One of Dr Floyd's choirboys had a sister. "Yes," she would mend my South African Empire Games running pants. They came back with my initials embroidered in gold just below the waist. The girl was nineteen, tall and good-looking with dark eyes and a love of music. Her name was Dorothy Kerin, but they called her Judy, and she lived with her mother in a boarding house in Kew. When I first caught sight of her I became convinced that there was more to life than eternally being housemaster in a boarding school. Soon after the presentation of the South African running pants, Judy got into the habit of making her way across the grounds of the two colleges. On these visits, I played to her selections from my gramophone records, while lying on the floor of my housemaster's rooms. Sometimes I dashed across the playing fields to her place.

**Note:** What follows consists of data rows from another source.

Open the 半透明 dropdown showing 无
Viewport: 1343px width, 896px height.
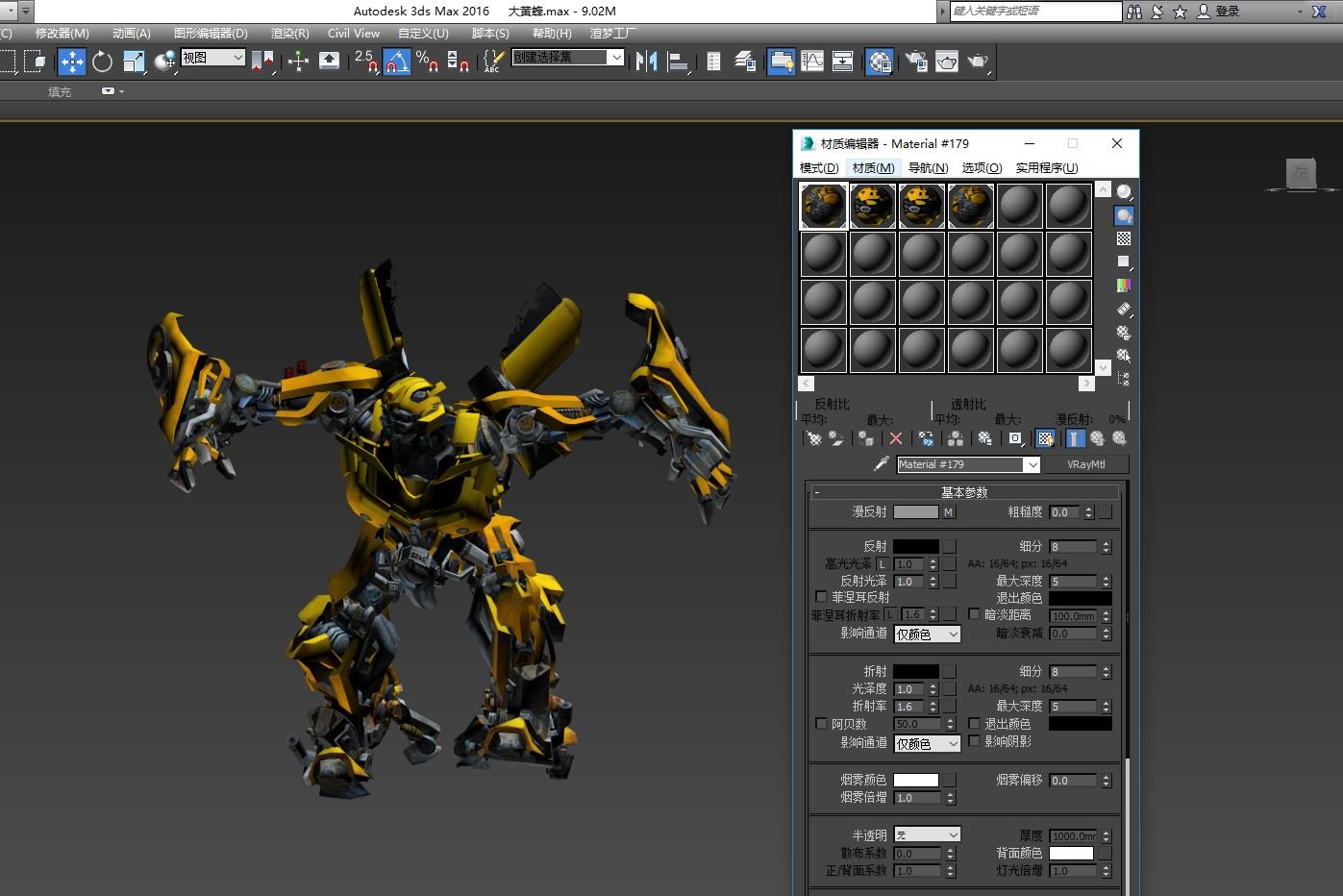926,834
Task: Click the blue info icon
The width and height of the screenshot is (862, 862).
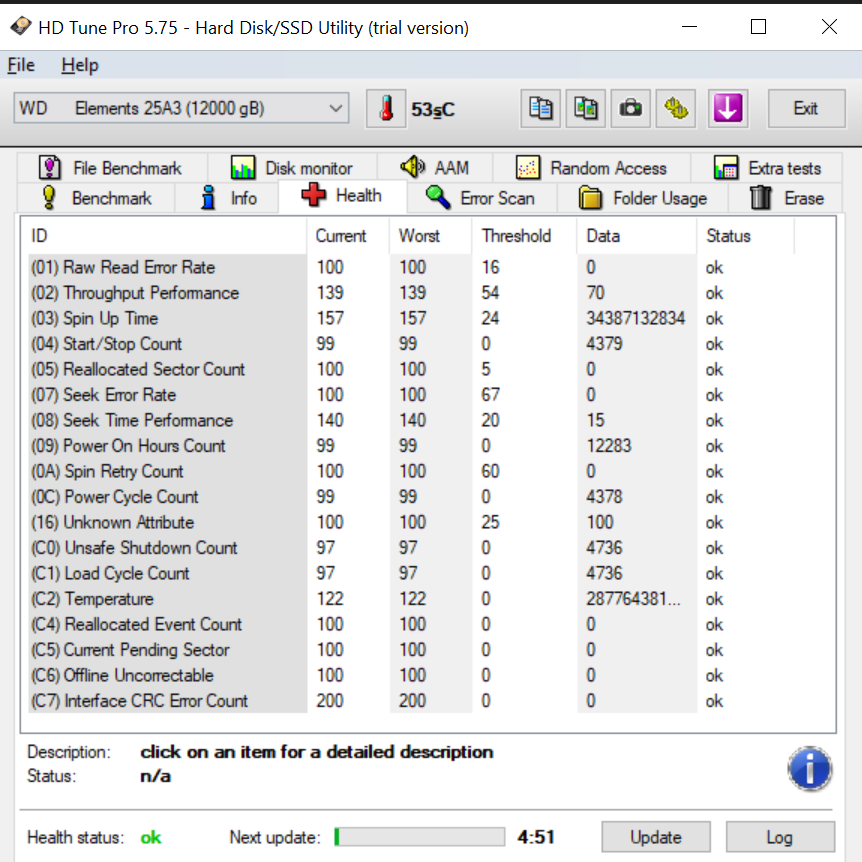Action: click(x=808, y=769)
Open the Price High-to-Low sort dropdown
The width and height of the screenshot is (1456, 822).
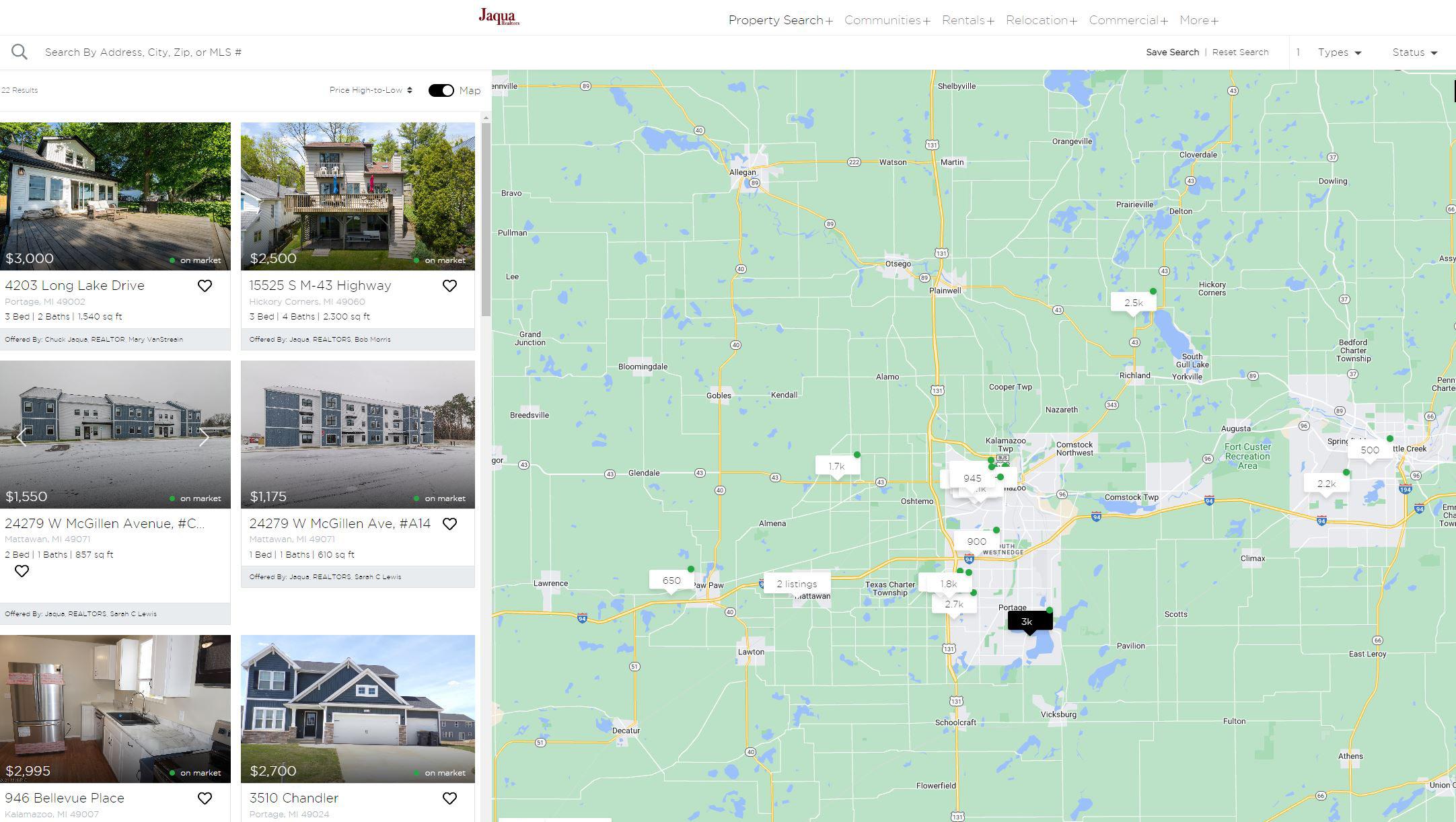click(x=371, y=90)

One night I [arrived at the boarding house after Judy and her mother had gone to bed in the same large room. I was kneeling in earnest but quiet conversation beside Judy's bed.] The lights were out and her mother was in another bed only three feet away. She was wide-awake! Soon after this her mother introduced the subject which had never crossed my mind - marriage! I was shocked but had to face the fact that this was a situation from which there could be no easy escape. And so we were married [in August 1940] in my father's house with my father officiating. Judy wore a butter-coloured dress and looked extremely beautiful. We made our vows in a room appropriately adorned with murals of women with no clothes on. There was no way of avoiding the bacchanalian intrusion of my brother's paintings. Every room in the house was decorated with the same "shameful" art works. My best man was a Presbyterian clergyman's son named "Lofty" Elliot. "Lofty" enjoyed the decor and, after the ceremony, whisked us away to a discreet hideaway in the Melbourne hills.